Complainant feels that the medication her son is on is having a serious side effect on him - twitching and he appeared to be unable to control his physical movements. Consultant stated that he has been administering another drug to counteract side effects but this is not working.

Patient has been advised to stop taking medication

Patients mother would like to know if it is safe to do over the period of 4 days.

Complainant suffering bad effects from current medications but the doctor would not change them.

Complainant would like new medications that are not harmful to him

Increased dosage of medication. Lack of communication from care coordinator about change. Side effects since dosage increased. Feels the care coordinator had a grudge and raised medication to punish her.

Antipsychotic medication reported to be affecting the patient’s cardiac health(

Subsequent to withdrawal of medication, complainant experienced Insomnia. An alternative antidepressant, resulted in restless syndrome side effect.

Complainant’s daughter refused medication, due to it not being on the system and then having to wait for the 24 hour duty doctor to come and give the mediation in the early hours of the morning.  

Side effects of medication during pregnancy

Alleged overmedication

 

 
How many patients report memory loss/loss of cognitive function? We do not hold information in this format
 
What tests are used to assess memory loss/loss of cognitive function?

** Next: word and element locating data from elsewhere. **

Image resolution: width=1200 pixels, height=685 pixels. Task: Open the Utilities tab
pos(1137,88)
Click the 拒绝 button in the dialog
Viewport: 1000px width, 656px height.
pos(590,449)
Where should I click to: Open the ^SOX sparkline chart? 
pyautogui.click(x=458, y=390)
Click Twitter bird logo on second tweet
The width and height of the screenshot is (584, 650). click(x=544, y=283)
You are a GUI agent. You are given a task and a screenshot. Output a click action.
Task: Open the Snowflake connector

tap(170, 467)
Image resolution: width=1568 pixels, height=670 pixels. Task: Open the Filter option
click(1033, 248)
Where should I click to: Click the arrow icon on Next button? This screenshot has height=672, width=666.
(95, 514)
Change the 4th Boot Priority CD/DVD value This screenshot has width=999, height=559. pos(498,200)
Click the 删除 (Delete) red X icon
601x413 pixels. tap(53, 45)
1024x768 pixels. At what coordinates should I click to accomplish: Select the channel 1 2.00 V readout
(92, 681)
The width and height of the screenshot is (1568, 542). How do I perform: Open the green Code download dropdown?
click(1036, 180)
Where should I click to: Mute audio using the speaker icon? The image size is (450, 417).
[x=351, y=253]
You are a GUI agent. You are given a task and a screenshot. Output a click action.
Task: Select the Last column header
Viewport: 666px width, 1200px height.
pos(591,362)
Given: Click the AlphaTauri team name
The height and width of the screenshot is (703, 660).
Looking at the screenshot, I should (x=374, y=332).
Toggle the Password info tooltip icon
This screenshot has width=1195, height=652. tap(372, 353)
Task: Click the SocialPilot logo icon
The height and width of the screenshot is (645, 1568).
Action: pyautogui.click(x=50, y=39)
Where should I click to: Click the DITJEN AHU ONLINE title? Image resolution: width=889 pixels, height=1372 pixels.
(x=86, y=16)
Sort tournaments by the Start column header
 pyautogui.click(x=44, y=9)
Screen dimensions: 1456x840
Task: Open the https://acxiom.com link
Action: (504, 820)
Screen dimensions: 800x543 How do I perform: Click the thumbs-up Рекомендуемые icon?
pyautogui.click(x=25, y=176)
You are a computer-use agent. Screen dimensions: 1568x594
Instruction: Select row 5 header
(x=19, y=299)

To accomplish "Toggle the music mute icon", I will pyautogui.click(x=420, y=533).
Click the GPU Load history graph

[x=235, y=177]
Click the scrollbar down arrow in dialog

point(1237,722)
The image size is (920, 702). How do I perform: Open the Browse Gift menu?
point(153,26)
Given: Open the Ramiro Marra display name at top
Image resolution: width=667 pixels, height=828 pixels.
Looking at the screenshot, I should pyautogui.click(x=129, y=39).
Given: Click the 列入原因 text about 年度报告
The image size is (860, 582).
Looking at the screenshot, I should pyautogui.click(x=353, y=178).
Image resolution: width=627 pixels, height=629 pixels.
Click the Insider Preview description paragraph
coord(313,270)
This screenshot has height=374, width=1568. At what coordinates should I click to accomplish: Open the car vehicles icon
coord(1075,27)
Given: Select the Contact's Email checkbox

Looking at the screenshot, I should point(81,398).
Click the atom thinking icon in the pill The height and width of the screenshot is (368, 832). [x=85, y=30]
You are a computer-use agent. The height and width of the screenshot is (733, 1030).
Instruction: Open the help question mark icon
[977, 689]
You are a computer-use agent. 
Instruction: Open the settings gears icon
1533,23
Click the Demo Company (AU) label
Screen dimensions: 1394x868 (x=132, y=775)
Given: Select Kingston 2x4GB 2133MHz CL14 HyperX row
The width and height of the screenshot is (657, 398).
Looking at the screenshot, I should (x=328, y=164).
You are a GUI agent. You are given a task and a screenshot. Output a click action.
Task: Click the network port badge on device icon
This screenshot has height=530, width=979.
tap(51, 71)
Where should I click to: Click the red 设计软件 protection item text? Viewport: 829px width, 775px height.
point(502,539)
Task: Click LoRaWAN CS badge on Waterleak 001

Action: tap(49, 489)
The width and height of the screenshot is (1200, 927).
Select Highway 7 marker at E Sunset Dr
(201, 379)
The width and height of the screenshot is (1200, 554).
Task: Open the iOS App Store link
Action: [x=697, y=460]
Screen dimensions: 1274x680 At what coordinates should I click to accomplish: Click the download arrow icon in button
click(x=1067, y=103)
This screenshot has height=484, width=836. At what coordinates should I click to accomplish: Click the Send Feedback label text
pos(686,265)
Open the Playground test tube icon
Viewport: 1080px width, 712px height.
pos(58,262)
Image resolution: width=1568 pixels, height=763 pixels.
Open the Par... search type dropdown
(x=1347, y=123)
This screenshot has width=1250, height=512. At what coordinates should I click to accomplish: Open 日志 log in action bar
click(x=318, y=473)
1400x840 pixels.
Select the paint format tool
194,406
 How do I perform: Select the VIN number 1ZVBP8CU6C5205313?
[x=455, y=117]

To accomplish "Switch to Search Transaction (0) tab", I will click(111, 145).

Addenbrooke’s (ACE III), Montreal Cognitive Assessment (MOCA), Mini Mental State Examination (MMSE), Frontal Assessment Battery, MOHO (occupational therapy assessment), Rowland Universal Dementia Assessment scale (RUDAS) The psychologists tend to carry out longer assessments with a range of assessments (neuropsychs)  

 
 
Have MRI or CT scans been used before and after MEDICATION ERRORS? We do not record this information in this format  
 
If so what was the conclusion? N/A
How does the Trust plan to prevent MEDICATION ERRORS in the future
All medicine incidents are investigated and reviewed by the Medicines Safety Officer (MSO) and / or the patient safety pharmacist. This is to ensure they have been properly investigated and that any necessary actions have been taken and all the possible learning identified. Regular reports on medication incidents, identifying common themes, are submitted to the Safe Medication Practice Group (SMPG). The SMPG is a multidisciplinary group chaired by the Chief Pharmacist. System changes are implemented to reduce the risk of medicines incidents in the future and learning lessons are shared throughout the organisation through the Trust wide monthly learning bulletins, changes in policy, procedure and training.